Eindrucksvoll ist Dolfens Detailwissen über Kulturhistorisches und Alltägliches, das praktisch in jeder Szene in die Beschreibungen mit einfließt, ohne explizit lehrhaft vorgetragen zu werden. So vollzieht der römische Konsul Aemilius Paullus ganz selbstverständlich ein Ritual mit verhülltem Haupt (capite velato), wie überhaupt positiv auffällt, dass Dolfen antike Religiosität in ihrer ganzen Bandbreite ernstnimmt – vom aufrichtigen Götterglauben bis hin zu kleinen Tricksereien, um ein günstiges Vorzeichen wahrscheinlicher zu machen.

Obwohl es ein ausführliches Glossar gibt und historisches Vorwissen für die Lektüre nicht zwingend erforderlich ist, schadet es nichts, ein paar Kenntnisse mitzubringen, um hier und da schon beim ersten Lesen Einzelheiten zu bemerken, die an Insiderwitze grenzen. So ist es z.B. vor Beginn der Schlacht ausgerechnet der junge Scipio (lange, bevor er den Beinamen Africanus gewinnt), der als späterer Sieger über Hannibal als einziger Römer bemerkt, dass an Hannibals Truppenaufstellung etwas verdächtig ist. Nicht jede Anspielung stammt jedoch aus der Antike. So kann man zumindest vermuten, dass der im Bild wie im Text präsente rote Mohn durchaus eine symbolische Bedeutung hat und eine Art „In Flanders Fields“ avant la lettre evozieren soll.

Denn was mit Siegesgewissheit auf beiden Seiten beginnt und wider Erwarten sogar Raum für Humor lässt (wenn etwa der Reiterführer Hasdrubal in eine von Sprachbarrieren erschwerte Debatte mit keltischen Kopfjägern unter seinem Kommando gerät), artet nach und nach in ein einziges Gemetzel aus, das für die Gewinner kaum weniger verstörend als für die Besiegten ist.

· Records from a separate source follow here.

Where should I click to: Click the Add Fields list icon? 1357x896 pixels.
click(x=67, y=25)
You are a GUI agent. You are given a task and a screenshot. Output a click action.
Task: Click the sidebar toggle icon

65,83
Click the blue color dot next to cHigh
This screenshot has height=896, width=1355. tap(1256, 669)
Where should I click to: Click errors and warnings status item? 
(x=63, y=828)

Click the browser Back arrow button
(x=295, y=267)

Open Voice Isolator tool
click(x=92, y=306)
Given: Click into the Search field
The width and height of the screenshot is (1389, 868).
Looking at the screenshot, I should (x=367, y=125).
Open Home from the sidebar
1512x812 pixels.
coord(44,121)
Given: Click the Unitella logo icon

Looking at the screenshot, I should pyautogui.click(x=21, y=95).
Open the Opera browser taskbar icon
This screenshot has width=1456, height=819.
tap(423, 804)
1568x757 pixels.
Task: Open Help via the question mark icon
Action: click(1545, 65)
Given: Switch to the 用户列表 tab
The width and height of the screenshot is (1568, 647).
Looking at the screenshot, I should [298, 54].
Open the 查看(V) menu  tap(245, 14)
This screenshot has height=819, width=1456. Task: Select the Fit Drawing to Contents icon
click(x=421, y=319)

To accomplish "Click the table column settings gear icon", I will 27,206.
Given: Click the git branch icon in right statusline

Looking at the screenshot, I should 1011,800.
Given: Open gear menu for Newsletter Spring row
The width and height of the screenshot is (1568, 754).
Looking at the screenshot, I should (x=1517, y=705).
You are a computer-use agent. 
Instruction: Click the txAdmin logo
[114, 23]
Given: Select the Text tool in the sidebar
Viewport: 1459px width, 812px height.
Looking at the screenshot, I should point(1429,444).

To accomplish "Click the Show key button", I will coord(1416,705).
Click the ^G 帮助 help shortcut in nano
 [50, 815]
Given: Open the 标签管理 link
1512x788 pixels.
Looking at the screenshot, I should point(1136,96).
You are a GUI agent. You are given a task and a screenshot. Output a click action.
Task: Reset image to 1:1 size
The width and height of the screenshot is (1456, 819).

Trotz der immer wieder durchklingenden Bewunderung für Hannibal und seine Fähigkeiten als Feldherr ist Darkness over Cannae damit auch eine in Wort und Bild eindringliche Schilderung des Grauens des Krieges, die über die ins Zentrum gestellte konkrete historische Situation hinaus Gültigkeit beanspruchen kann und nicht nur Antikenbegeisterte betroffen und nachdenklich zurücklassen dürfte.

Dolfen, Jenny: Darkness over Cannae. Thalion Graphics, Eppingen-Mühlbach, 2014, 144 Seiten.